**Stated exercise:** Collect every line of the material that contains the word "give" and copy each one out. Matching is case-sensitive.

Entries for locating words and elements
=====

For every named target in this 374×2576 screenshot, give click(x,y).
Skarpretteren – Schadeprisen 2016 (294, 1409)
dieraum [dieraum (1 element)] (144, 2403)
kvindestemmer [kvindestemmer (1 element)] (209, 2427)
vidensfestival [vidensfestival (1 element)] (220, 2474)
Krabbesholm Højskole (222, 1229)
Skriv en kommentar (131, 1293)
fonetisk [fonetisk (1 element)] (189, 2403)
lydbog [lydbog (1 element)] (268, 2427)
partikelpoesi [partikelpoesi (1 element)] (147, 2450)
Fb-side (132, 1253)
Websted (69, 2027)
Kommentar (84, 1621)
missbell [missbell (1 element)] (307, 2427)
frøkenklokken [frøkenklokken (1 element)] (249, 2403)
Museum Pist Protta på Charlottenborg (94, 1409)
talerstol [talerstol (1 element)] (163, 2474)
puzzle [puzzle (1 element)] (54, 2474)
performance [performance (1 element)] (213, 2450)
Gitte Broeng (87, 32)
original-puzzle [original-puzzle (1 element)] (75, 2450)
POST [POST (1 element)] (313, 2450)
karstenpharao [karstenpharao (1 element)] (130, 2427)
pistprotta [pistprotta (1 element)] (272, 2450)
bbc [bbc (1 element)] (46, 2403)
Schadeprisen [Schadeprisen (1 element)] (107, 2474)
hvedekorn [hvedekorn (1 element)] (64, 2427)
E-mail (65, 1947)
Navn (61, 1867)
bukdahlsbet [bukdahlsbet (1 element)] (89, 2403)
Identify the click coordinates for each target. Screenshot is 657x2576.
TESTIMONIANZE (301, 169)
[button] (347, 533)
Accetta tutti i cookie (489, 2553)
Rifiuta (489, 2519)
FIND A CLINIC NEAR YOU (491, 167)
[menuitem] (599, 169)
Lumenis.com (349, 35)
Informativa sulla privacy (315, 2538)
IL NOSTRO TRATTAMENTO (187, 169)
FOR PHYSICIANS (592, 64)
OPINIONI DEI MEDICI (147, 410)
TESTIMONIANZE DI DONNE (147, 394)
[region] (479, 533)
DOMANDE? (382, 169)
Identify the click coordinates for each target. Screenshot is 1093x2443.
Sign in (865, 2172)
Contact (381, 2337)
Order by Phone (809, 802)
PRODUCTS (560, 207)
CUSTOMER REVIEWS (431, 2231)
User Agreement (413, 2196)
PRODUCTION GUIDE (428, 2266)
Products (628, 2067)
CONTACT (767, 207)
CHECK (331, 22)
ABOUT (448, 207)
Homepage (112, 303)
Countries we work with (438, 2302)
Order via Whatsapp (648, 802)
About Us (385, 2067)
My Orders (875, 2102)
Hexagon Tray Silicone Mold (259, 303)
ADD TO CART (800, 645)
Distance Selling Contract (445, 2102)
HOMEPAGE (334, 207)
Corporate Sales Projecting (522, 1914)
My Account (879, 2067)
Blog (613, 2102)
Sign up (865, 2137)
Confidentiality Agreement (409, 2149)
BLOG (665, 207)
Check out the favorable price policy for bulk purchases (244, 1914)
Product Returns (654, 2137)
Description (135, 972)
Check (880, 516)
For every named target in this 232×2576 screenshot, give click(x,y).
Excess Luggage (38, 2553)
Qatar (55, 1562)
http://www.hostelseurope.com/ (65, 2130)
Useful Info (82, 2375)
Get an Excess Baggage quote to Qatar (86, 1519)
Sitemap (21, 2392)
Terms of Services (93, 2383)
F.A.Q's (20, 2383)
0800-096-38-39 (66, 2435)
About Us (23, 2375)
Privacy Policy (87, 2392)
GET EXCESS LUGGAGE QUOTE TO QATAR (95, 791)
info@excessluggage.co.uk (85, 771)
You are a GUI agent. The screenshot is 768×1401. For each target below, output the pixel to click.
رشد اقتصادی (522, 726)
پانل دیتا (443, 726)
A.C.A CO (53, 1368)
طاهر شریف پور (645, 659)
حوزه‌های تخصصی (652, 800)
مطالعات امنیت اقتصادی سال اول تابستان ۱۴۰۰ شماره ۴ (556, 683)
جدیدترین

=====

**Written solution:**
For every named target in this 374×2576 screenshot, give click(x,y).
For every named target in this 232×2576 screenshot, give click(x,y).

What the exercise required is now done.